◆ Work required: Return only what runs from the line containing "This screenshot has height=344, width=550." through the last line of the entries below, exactly, omitting pictures.

◆ Saved data entries:

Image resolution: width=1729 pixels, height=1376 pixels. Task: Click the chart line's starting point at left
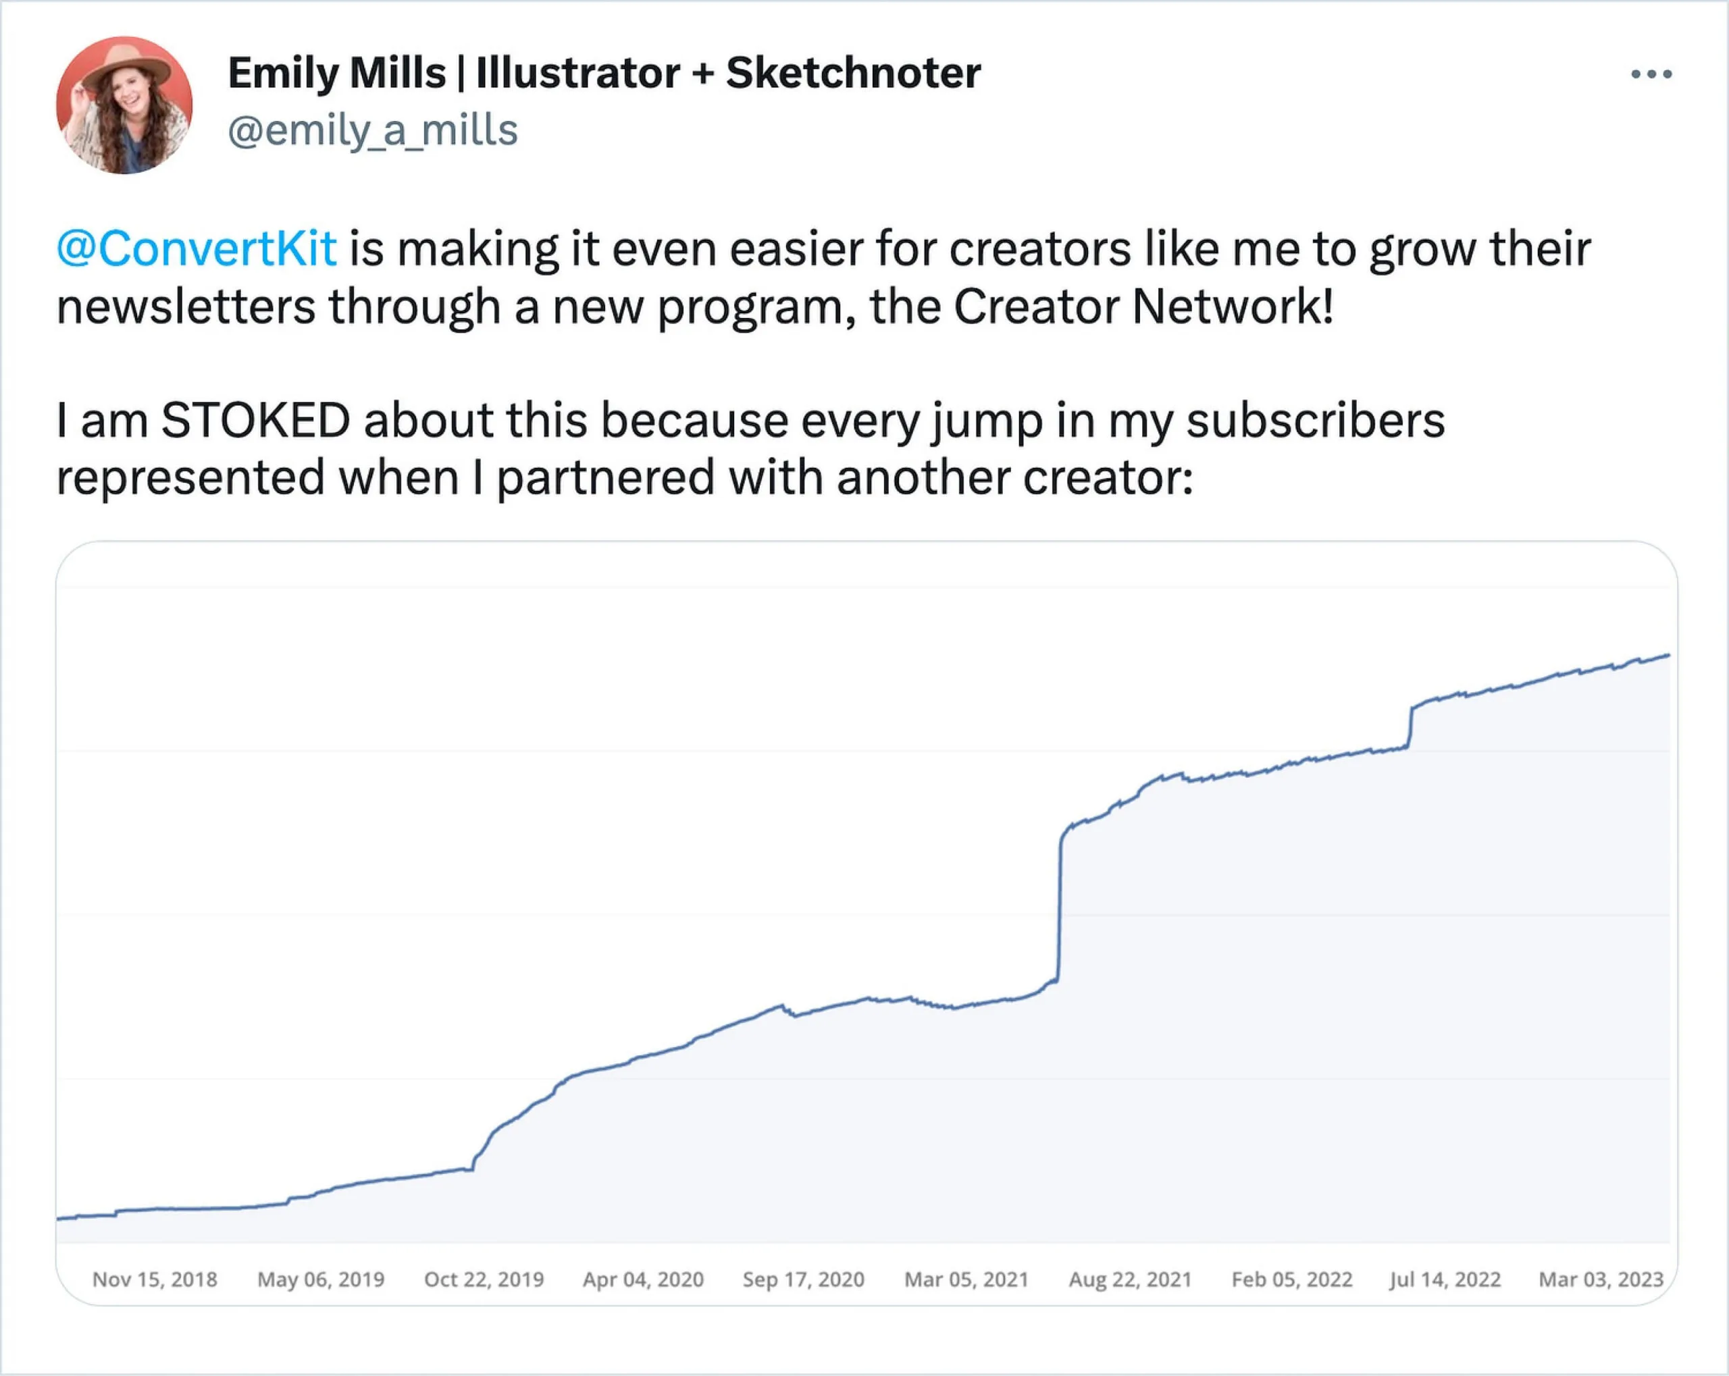pyautogui.click(x=59, y=1219)
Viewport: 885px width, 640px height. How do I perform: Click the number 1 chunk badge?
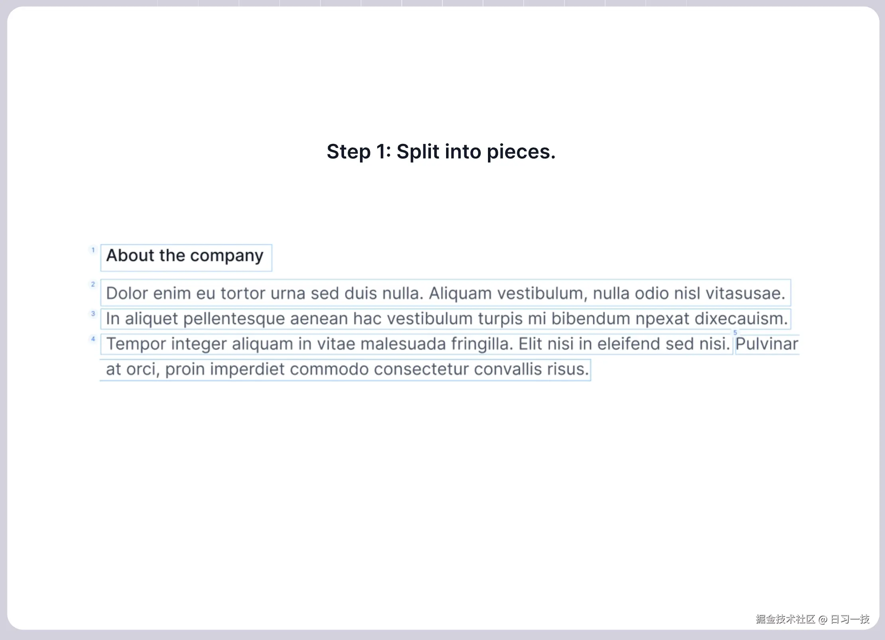click(93, 250)
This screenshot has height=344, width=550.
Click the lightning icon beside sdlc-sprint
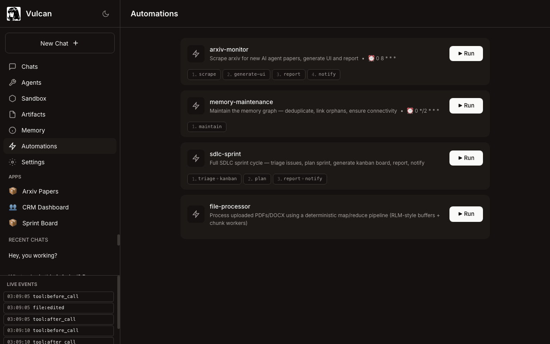coord(196,158)
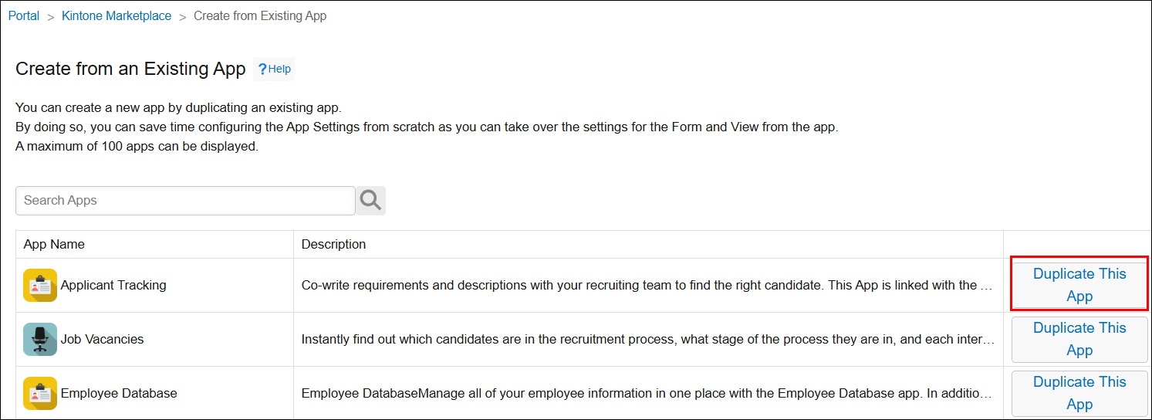Click the Applicant Tracking app icon

click(x=40, y=285)
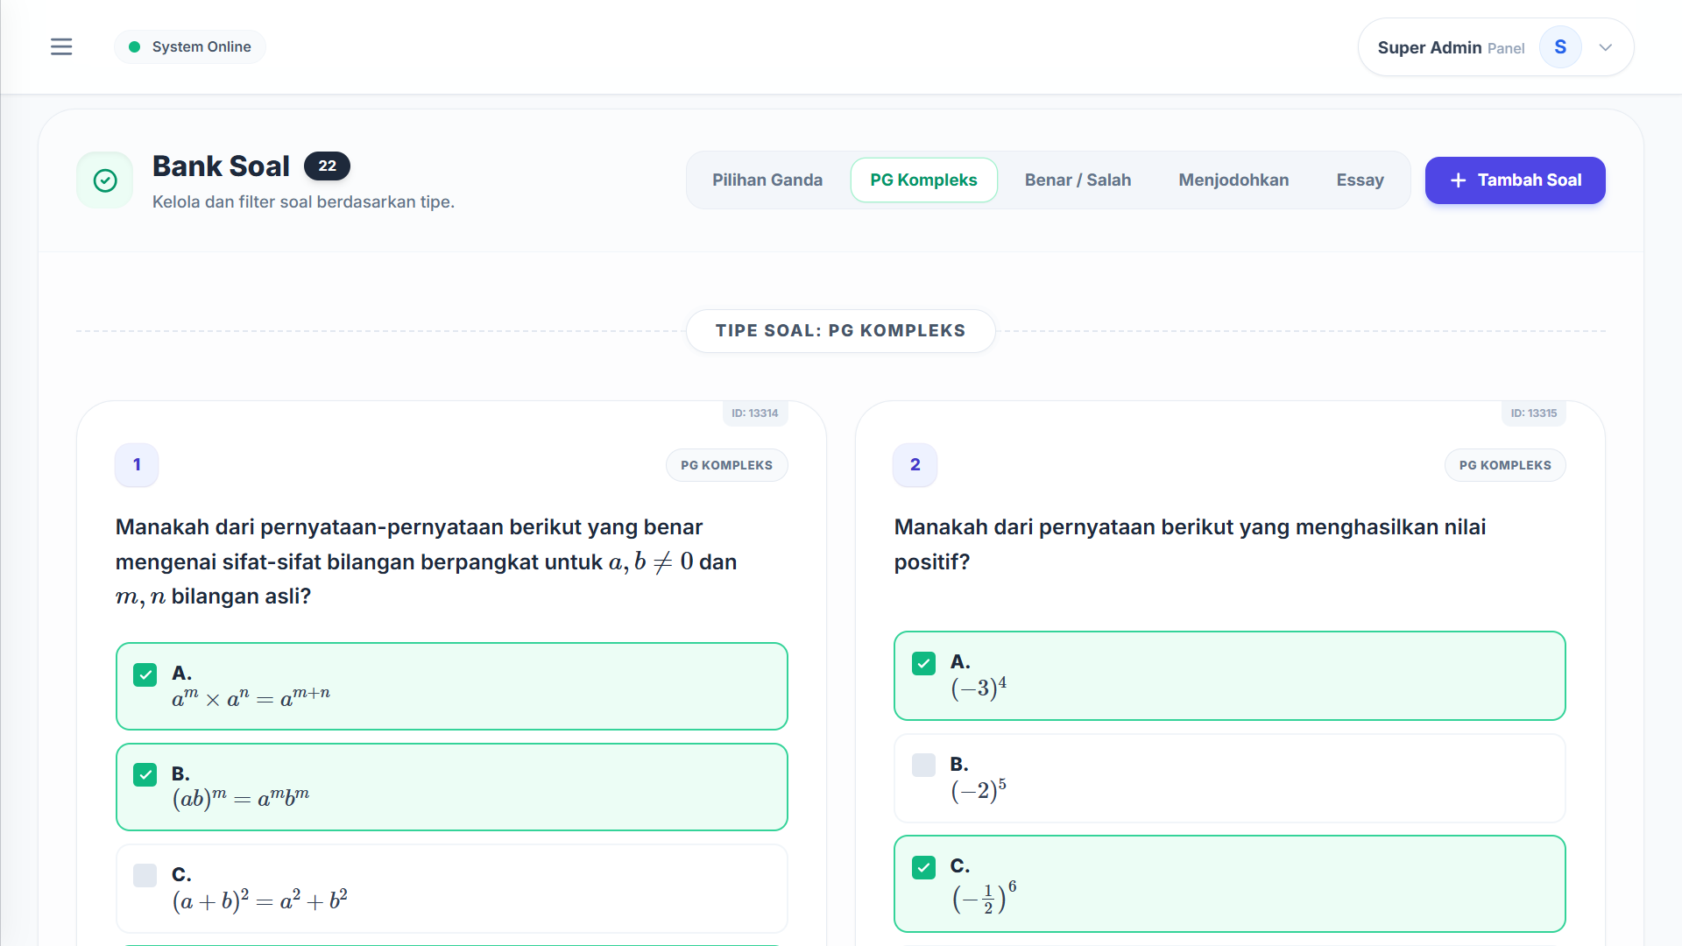Select the Menjodohkan tab
The image size is (1682, 946).
click(1233, 180)
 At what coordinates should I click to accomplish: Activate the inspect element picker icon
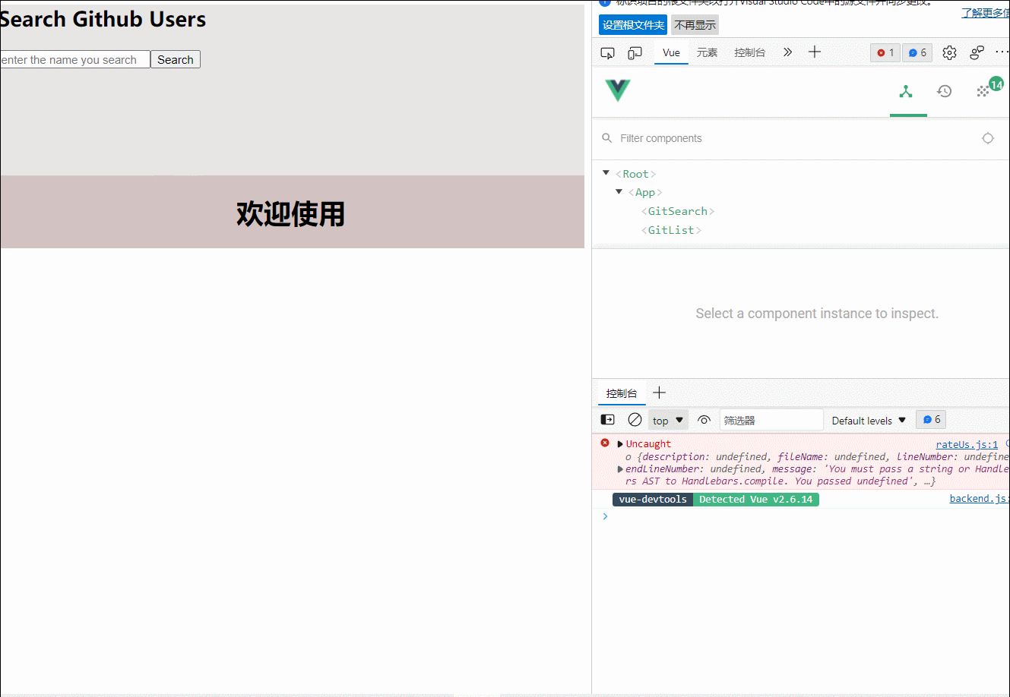(607, 52)
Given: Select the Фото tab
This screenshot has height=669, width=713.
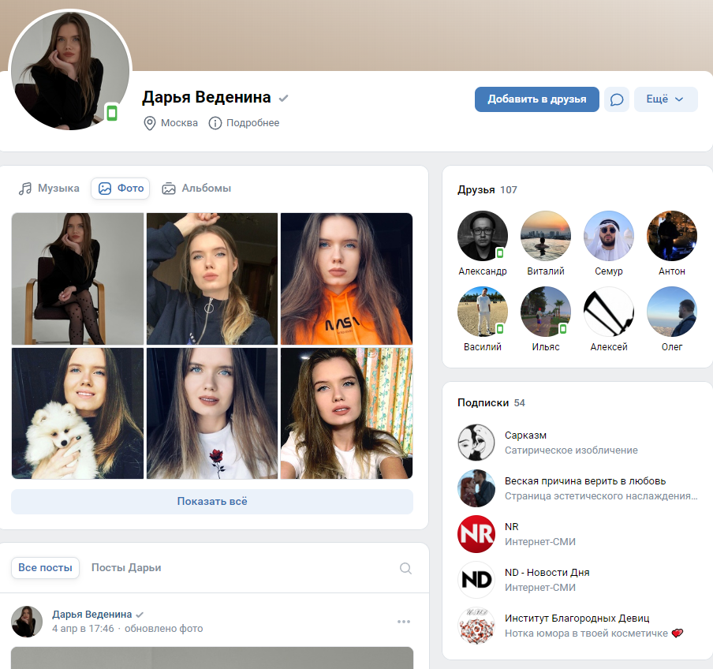Looking at the screenshot, I should (x=121, y=189).
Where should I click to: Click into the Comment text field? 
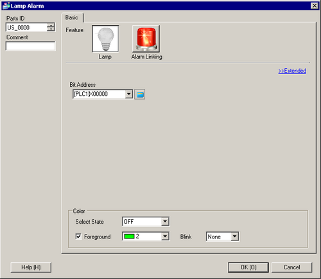coord(30,46)
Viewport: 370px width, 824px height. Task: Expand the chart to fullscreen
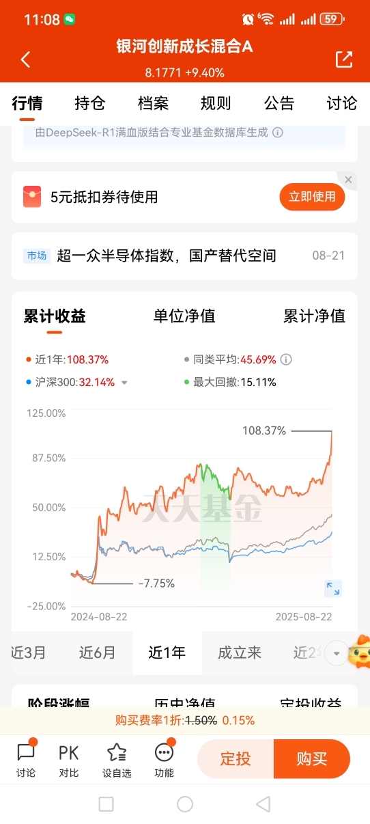[333, 588]
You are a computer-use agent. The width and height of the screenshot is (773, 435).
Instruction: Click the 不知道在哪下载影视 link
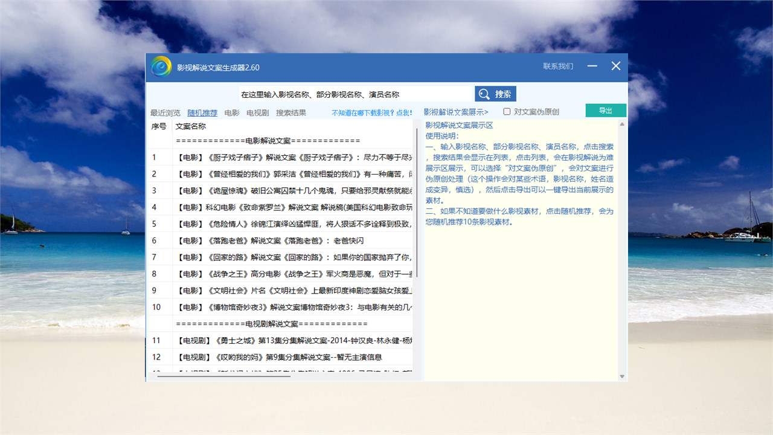tap(372, 112)
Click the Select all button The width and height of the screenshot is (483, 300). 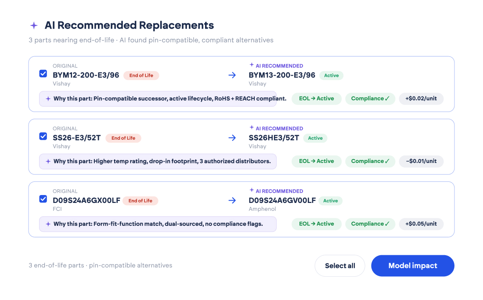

◆ Response to this exercise:
This screenshot has height=344, width=550.
Click the lightning icon beside sdlc-sprint
coord(196,158)
Click the Applicant Tracking app icon

click(x=40, y=285)
Select the Menjodohkan tab
The image size is (1682, 946).
click(1233, 180)
 At what coordinates should I click to accomplish: Activate the inspect element picker icon
(607, 52)
Given: Select the Фото tab
This screenshot has height=669, width=713.
Looking at the screenshot, I should (x=121, y=189).
Where should I click to: Click into the Comment text field? 
coord(30,46)
Viewport: 370px width, 824px height. Task: Expand the chart to fullscreen
[333, 588]
You are a computer-use agent. The width and height of the screenshot is (773, 435).
Instruction: Click the 不知道在哪下载影视 link
tap(372, 112)
Click the Select all button The width and height of the screenshot is (483, 300). 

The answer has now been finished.